Not every doorstop can be climbed. I abandoned Eleanor Catton’s The Luminaries and Haruki Murakami’s IQ84 (along with every other Murakami, though I began enthusiastically). Having read and admired the first volume of Karl Ove Knausgaard’s My Struggle, I do not feel compelled to pick up the succeeding volumes right now. George Eliot I have not managed to crack, although being forced to read Silas Marner in high school may have something to do with that. It does not mean that these books are bad, just that it is not the right time for them and me. Listen, if three text messages can be the basis of a relationship, what about 300,000 words?

I should point out that my main standard for judging a book is the pleasure I get from reading it. This means I am not a serious critic. Also, I don’t judge a book by its cover, but cover design is certainly a factor in my book selection. I always look for NYRB Classics not only because they rescue wonderful authors from obscurity and general amnesia (“You mean you haven’t read Gregor von Rezzori, Curzio Malaparte, and Stefan Zweig?”), but because their books look beautiful lined up on my shelves.

Events in the real world also determine my choices. While watching the film Sicario my first thought, after “Benicio del Toro looks like Brad Pitt’s big brother who hasn’t slept in 20 years,” was “I have to finish 2666.” I remember enjoying Roberto Bolano’s doorstop but putting it aside for some reason. Every year I take another whack at Proust. One has to train for the ascent on In Search of Lost Time. In past attempts I was defeated by the part about the madeleines: “Eat the blasted cake and get on with it!” This year I had barely cracked the first volume open when I heard the news of the Paris attacks. Now I have to finish Swann’s Way, as my rebuke to the terrorists. I am happy to report that I have gotten past the madeleines and am now in the section about the maid who was so devoted to her employer, she would crawl out of her sickbed rather than allow anyone else to serve her.

-*-

Exercise set:
(A) Return the stretch of the essay on reading long books from "Not every doorstop" through "about 300,000 words?", copied word for word.
(B) Supply the next part of the essay on reading long books, starting right after its last sentence.

Stored items:

-*-

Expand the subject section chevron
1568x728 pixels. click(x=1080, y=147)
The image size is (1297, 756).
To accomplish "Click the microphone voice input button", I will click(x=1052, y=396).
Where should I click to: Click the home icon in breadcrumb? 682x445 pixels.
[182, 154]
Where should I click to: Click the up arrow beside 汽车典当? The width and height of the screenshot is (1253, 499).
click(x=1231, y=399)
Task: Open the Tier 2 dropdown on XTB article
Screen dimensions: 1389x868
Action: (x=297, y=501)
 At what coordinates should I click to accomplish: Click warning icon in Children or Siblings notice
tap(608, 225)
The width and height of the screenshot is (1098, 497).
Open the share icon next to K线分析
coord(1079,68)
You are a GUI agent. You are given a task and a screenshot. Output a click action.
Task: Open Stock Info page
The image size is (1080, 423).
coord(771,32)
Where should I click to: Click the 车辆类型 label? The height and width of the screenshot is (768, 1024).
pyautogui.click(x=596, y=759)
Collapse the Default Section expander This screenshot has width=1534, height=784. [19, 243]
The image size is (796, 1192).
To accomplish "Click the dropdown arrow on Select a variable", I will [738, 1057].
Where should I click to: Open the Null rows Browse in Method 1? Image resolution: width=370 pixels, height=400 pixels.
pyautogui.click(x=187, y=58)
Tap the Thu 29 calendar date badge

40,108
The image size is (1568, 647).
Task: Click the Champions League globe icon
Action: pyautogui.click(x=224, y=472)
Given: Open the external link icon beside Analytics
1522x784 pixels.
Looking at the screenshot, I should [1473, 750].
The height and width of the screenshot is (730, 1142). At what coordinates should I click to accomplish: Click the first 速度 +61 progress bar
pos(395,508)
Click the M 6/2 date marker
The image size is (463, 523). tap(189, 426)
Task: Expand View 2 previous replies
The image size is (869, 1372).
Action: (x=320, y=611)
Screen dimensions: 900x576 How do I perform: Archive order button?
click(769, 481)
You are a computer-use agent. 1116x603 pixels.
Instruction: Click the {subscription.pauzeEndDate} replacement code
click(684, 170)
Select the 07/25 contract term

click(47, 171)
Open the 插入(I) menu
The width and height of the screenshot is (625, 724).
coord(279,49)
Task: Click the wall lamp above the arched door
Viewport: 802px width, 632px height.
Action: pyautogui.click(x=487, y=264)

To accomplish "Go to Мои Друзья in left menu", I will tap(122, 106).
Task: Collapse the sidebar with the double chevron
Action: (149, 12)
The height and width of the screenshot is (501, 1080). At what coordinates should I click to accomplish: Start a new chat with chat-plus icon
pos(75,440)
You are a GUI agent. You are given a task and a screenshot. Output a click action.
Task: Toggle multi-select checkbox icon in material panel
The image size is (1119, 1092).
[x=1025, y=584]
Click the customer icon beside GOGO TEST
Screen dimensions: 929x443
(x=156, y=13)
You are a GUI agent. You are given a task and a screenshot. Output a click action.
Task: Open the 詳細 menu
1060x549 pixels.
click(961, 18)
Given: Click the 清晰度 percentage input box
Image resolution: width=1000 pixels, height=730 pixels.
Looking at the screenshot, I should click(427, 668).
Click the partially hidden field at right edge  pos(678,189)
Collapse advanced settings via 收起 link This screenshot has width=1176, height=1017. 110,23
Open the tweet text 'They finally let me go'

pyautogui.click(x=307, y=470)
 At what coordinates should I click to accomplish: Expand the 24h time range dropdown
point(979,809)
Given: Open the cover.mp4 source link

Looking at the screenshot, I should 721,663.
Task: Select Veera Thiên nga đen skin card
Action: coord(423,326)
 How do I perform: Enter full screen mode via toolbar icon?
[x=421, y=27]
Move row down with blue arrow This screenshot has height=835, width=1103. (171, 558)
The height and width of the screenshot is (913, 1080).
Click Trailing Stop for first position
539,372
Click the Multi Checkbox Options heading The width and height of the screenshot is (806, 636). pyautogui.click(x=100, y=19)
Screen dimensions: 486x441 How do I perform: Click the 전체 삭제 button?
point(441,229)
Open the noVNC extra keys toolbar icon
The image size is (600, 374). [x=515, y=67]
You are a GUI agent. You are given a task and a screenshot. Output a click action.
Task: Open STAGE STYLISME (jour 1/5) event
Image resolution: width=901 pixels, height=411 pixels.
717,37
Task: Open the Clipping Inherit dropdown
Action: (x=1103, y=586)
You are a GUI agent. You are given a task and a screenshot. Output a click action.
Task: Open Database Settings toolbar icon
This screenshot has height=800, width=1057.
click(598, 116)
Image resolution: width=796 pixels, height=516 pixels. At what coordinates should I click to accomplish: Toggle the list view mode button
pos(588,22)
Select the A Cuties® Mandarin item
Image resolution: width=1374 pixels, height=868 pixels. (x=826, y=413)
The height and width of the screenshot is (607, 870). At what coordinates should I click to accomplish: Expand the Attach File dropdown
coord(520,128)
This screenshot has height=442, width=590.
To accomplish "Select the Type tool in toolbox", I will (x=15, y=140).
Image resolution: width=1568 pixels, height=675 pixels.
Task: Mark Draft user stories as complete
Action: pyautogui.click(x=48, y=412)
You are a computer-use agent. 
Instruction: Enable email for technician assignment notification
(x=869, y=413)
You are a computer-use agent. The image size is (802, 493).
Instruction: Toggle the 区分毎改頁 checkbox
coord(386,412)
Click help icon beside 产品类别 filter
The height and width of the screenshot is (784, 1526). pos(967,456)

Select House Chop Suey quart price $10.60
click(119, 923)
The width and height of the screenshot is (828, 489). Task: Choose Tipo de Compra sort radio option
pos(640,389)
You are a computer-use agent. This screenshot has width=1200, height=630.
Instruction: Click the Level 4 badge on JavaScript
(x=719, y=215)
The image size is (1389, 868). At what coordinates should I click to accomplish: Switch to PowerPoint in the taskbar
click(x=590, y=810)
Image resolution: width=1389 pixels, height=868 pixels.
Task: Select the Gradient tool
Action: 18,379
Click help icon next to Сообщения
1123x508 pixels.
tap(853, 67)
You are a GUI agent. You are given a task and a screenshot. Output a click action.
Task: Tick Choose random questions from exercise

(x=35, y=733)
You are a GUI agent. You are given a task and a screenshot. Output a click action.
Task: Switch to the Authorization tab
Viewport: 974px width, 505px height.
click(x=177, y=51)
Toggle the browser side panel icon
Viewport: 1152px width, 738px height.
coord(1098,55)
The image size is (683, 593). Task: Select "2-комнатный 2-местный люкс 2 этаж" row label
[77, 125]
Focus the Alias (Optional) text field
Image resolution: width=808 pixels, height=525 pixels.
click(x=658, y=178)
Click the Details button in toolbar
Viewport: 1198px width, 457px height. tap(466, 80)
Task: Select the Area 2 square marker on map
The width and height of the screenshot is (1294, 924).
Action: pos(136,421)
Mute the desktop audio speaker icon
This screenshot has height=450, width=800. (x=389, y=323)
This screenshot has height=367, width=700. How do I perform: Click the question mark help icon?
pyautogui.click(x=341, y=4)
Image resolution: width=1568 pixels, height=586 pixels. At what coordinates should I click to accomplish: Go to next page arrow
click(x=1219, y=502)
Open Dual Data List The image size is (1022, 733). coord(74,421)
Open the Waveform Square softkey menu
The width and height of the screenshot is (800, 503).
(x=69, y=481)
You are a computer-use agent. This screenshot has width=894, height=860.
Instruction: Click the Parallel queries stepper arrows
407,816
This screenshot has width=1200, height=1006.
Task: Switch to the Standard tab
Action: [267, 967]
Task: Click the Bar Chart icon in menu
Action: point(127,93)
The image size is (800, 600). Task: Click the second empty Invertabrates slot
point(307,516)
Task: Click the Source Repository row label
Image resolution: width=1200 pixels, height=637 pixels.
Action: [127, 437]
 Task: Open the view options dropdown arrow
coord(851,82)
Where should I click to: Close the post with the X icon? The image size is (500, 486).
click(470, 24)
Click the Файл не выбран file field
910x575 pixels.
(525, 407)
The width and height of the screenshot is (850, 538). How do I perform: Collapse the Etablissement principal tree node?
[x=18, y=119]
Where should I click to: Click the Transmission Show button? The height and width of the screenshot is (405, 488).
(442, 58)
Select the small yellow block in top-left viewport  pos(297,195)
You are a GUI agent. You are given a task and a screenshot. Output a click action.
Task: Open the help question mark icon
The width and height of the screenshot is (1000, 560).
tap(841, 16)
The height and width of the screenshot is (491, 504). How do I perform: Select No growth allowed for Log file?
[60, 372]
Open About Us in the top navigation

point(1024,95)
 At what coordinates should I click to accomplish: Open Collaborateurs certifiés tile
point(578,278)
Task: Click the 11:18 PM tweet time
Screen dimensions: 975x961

-*-

Task-by-task results:
(A)
Not every doorstop can be climbed. I abandoned Eleanor Catton’s The Luminaries and Haruki Murakami’s IQ84 (along with every other Murakami, though I began enthusiastically). Having read and admired the first volume of Karl Ove Knausgaard’s My Struggle, I do not feel compelled to pick up the succeeding volumes right now. George Eliot I have not managed to crack, although being forced to read Silas Marner in high school may have something to do with that. It does not mean that these books are bad, just that it is not the right time for them and me. Listen, if three text messages can be the basis of a relationship, what about 300,000 words?

(B)
My fondness for doorstops is now inversely proportional to my immersion in pop culture.

I remember the exact moment I realized that I no longer understood the audience. A good memory is one of the by-products of reading — neurons stretch to accommodate the many characters in Dickens, the begats in the Old Testament, etc. (Digression is a by-product of reading doorstops — taking detours before getting to the point.) Seven years ago, a friend invited me to give a talk to the new hires at her office. While reminding the audience not to discuss office matters in their Facebook accounts, I noted, as an aside, the ridiculousness of tweeting, “I’m having a Coke at 7-11!” Who cares, I asked, foolishly. Life is boring enough without transmitting its most trivial details to the general public. There are better uses for technology. Someone raised their hand. “What’s wrong with tweeting my snack? We like sharing these little details.” The audience agreed.

It was like being hit over the head with the dictum that the medium is the message. My newfound irrelevance was mixed with the consolation of knowing that I would no longer be called upon to explain the mind-set of the youth. (It’s not as if I ever comprehended it.) I had officially joined the old people who read fat books with five-syllable words on, like, paper — novels that do not involve angst-ridden vampires, wizard schools, dystopian contests, or teens afflicted with cancer. Pass me the latest translation of Dostoevsky by Pevear and Volokhonsky. (Why do I get excited about new translations when I know zero Russian and cannot judge their accuracy? I don’t know.)